There are times when there’s a need for running a group of tasks automatically at certain times in the future. These tasks are usually administrative, but could be anything - from making database backups to downloading emails when everyone is asleep.
Cron is a time-based job scheduler in Unix-like operating systems, which triggers certain tasks at a point in the future. The name originates from the Greek word χρόνος (chronos), which means time.
The most commonly used version of Cron is known as Vixie Cron, originally developed by Paul Vixie in 1987.
This piece is an in-depth walkthrough of this program, and a reboot of this ancient, but still surprisingly relevant post.
Job: a unit of work, a series of steps to do something. For example, sending an email to a group of users. In this chapter, we’ll use task, job, cron job or event interchangeably.
Daemon: (/ˈdiːmən/ or /ˈdeɪmən/) is a computer program which runs in the background, serving different purposes. Daemons are often started at boot time. A web server is a daemon serving HTTP requests. Cron is a daemon for running scheduled tasks.
Cron Job: a cron job is a scheduled job, being run by Cron when it’s due.
Webcron: a time-based job scheduler which runs within the web server environment. It’s used as an alternative to the standard Cron, often on shared web hosts that do not provide shell access.

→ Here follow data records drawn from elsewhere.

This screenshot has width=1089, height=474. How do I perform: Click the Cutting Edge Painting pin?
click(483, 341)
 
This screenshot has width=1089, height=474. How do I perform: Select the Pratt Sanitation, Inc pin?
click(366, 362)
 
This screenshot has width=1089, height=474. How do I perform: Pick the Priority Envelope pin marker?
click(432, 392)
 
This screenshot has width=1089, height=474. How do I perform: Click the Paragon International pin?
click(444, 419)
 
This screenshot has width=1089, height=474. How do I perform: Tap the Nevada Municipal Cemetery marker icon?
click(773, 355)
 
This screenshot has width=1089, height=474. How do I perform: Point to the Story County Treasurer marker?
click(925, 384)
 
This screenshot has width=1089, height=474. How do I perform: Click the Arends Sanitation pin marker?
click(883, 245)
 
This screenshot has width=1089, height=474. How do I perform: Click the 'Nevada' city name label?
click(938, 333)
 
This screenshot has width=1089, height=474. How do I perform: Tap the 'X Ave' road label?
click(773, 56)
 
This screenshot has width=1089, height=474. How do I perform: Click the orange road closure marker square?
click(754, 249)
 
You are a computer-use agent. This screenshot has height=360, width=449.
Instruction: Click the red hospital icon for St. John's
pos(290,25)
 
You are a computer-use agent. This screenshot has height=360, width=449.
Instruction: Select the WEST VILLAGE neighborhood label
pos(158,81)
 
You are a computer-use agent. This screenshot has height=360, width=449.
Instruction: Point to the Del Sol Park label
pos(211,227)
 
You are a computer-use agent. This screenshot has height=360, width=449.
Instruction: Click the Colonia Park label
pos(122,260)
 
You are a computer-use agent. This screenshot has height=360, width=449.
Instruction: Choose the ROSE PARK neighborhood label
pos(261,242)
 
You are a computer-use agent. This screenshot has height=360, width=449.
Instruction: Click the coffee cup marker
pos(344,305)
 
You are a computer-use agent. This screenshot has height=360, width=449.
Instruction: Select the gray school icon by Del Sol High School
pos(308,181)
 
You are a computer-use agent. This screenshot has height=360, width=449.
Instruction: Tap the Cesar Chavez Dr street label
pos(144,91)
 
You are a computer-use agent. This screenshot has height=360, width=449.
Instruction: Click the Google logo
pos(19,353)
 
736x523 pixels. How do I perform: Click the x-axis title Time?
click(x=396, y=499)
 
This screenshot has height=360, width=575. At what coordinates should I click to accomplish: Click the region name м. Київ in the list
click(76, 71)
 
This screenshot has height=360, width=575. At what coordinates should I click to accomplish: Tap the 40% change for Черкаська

This tutorial assumes you’re running a Unix-based operating system like Ubuntu. If you aren’t, we recommend setting up Homestead Improved - it’s a 5 minute process which will save you years down the line.
If we take a look inside the /etc
directory, we can see directories like cron.hourly
, cron.daily
, cron.weekly
and cron.monthly
, each corresponding to a certain frequency of execution. One way to schedule our tasks is to place our scripts in the proper directory. For example, to run db_backup.php
on a daily basis, we put it inside cron.daily
. If the folder for a given frequency is missing, we would need to create it first.
run-parts
This approach uses the run-parts
script, a command which runs every executable it finds within the specified directory.
This is the simplest way to schedule a task. However, if we need more flexibility, we should use Crontab.
Cron uses special configuration files called crontab
files, which contain a list of jobs to be done. Crontab stands for Cron Table. Each line in the crontab file is called a cron job, which resembles a set of columns separated by a space character. Each row specifies when and how often a certain command or script should be executed.
In a crontab file, blank lines or lines starting with #
, spaces or tabs will be ignored. Lines starting with #
are considered comments.
Active lines in a crontab are either the declaration of an environment variable or a cron job, and comments are not allowed on the active lines.
Below is an example of a crontab file with just one entry:
0 0 * * * /var/www/sites/db_backup.sh
The first part 0 0 * * *
is the cron expression, which specifies the frequency of execution. The above cron job will run once a day.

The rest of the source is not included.